Hannah Joseph Hospital Limited, a prominent healthcare provider in South Tamil Nadu, is hitting the capital markets on January 22, 2026. The IPO is a 100% fresh issue of 60 lakh shares. The company has fixed a price band of ₹67 to ₹70 per share.
The hospital, which started as a neurology center in 2008, currently operates a 150-bed tertiary care facility. The proceeds from the IPO (₹34.98 crore) are primarily earmarked for establishing a new Radiation Oncology Centre to provide integrated cancer care, including targeted therapies and chemotherapy.
Financially, the company has shown strong momentum, with its Profit After Tax (PAT) growing from ₹1.01 crore in FY23 to ₹7.21 crore in FY25. As of today, Wednesday, January 21, 2026, the Grey Market Premium (GMP) is trading at ₹0, indicating a neutral market sentiment with expectations of a listing "at par" with the issue price.
Key IPO Details & Timetable
| Feature | Details |
|---|---|
| Price Band | ₹67 – ₹70 per share |
| Lot Size | 1,500 Shares (Min. Investment ₹2,10,000 for Retail*) |
| Issue Size | ₹42.00 Crore (100% Fresh Issue) |
| Listing Platform | BSE SME |
| Anchor Bidding | January 21, 2026 (Today) |
| Open Date | January 22, 2026 (Tomorrow) |
| Close Date | January 27, 2026 |
| Basis of Allotment | January 28, 2026 |
| Tentative Listing | January 30, 2026 |
*Note: Retail investors are required to apply for a minimum of 2 lots (3,000 shares) for this specific issue.

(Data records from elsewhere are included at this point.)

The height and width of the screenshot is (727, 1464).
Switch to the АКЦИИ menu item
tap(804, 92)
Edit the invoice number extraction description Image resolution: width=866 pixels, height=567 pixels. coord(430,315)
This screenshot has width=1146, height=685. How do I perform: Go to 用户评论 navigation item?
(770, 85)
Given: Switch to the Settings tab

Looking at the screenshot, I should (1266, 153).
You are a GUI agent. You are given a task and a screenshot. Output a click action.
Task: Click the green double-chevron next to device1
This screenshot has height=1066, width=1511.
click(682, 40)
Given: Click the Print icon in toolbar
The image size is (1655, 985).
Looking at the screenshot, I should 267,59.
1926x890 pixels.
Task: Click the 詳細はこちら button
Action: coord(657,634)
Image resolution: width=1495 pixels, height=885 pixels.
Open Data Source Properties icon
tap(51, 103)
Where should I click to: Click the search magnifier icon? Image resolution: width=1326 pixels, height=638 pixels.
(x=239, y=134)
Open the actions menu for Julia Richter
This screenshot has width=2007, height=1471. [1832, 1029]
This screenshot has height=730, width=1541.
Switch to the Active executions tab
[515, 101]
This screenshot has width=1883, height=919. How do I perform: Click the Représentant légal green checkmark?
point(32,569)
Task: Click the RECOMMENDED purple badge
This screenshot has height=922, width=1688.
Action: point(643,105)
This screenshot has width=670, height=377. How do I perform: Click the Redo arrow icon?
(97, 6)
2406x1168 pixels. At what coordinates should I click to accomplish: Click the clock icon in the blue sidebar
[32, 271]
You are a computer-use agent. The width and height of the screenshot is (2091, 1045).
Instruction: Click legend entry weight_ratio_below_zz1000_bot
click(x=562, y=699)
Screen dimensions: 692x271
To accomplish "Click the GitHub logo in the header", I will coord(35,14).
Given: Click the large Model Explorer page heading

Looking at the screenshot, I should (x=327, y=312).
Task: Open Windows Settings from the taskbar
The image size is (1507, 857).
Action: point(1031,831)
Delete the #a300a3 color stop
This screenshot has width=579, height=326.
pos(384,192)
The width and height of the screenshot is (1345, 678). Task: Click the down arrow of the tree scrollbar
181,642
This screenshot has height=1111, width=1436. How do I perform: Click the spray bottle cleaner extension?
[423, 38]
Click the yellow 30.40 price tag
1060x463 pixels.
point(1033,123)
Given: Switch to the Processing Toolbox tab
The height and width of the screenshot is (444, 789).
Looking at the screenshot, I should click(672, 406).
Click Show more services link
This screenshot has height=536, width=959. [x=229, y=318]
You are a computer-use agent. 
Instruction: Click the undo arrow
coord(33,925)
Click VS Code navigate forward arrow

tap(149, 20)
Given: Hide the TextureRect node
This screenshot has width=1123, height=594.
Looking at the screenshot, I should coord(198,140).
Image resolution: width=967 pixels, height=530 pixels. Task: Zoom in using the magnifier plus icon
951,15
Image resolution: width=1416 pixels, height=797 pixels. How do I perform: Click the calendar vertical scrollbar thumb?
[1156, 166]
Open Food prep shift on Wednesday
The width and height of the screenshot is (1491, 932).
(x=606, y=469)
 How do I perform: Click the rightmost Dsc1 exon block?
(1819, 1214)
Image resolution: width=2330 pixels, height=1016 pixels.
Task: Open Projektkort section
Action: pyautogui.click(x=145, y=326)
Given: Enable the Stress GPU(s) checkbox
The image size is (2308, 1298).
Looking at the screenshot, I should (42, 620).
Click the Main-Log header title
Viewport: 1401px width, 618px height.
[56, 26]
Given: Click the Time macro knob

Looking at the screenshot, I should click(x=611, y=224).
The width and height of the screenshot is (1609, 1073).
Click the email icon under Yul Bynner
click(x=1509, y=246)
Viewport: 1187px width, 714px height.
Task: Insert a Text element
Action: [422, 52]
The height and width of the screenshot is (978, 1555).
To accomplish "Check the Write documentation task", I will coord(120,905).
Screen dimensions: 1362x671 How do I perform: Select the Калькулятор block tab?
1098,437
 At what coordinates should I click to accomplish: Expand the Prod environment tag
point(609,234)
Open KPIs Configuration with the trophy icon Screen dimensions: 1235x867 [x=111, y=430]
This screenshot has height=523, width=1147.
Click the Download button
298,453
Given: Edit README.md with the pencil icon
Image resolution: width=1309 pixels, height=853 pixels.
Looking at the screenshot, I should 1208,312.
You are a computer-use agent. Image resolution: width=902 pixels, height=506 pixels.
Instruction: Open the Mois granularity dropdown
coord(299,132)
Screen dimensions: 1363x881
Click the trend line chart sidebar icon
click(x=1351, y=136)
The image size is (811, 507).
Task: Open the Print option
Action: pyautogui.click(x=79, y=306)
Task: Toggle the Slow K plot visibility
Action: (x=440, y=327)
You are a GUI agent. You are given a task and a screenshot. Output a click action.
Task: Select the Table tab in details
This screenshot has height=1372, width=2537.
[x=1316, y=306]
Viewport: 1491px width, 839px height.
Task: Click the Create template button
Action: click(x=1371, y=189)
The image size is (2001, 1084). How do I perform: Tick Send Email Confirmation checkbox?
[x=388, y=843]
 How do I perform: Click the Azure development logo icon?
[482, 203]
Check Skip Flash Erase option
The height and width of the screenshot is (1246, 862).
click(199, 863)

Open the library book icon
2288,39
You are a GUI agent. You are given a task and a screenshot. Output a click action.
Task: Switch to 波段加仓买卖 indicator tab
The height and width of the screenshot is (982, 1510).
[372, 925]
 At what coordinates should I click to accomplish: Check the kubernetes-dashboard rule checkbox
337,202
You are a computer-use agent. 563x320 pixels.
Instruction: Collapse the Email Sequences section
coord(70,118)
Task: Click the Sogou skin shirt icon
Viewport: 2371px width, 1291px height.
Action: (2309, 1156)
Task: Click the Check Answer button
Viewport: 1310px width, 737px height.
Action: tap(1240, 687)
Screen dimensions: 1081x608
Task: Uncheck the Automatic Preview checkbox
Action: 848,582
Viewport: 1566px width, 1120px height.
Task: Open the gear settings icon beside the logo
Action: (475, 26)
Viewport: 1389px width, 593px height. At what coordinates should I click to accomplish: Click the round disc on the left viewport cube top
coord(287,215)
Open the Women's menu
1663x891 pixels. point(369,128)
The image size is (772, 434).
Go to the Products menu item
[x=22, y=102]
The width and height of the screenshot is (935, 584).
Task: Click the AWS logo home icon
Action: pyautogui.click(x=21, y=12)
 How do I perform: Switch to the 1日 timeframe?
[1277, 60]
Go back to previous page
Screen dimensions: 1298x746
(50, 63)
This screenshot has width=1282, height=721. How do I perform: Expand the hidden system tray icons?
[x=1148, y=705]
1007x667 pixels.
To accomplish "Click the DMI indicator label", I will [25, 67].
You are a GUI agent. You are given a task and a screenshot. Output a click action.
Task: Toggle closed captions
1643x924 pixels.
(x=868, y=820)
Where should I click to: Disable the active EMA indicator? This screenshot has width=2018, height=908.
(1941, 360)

Important Note for Investors
Specialized Niche: The hospital is a leading referral center for complex neurosurgery and cardiac procedures in South Tamil Nadu, holding both NABH and NABL accreditations.
Expansion Risks: A significant portion of the IPO funds is for a new Oncology Centre. However, the company is yet to place orders for medical equipment or receive final government approvals for this facility, which could lead to implementation delays.
Geographical Concentration: Like many regional healthcare players, 100% of its revenue comes from its single location in Madurai, making it sensitive to local competition and regional economic shifts.
Financial Health: While revenue has surged (CAGR of 19.31%), the company currently has a bed occupancy rate of roughly 38% (as of Sept 2025), suggesting there is significant room to grow revenue through better utilization of existing infrastructure.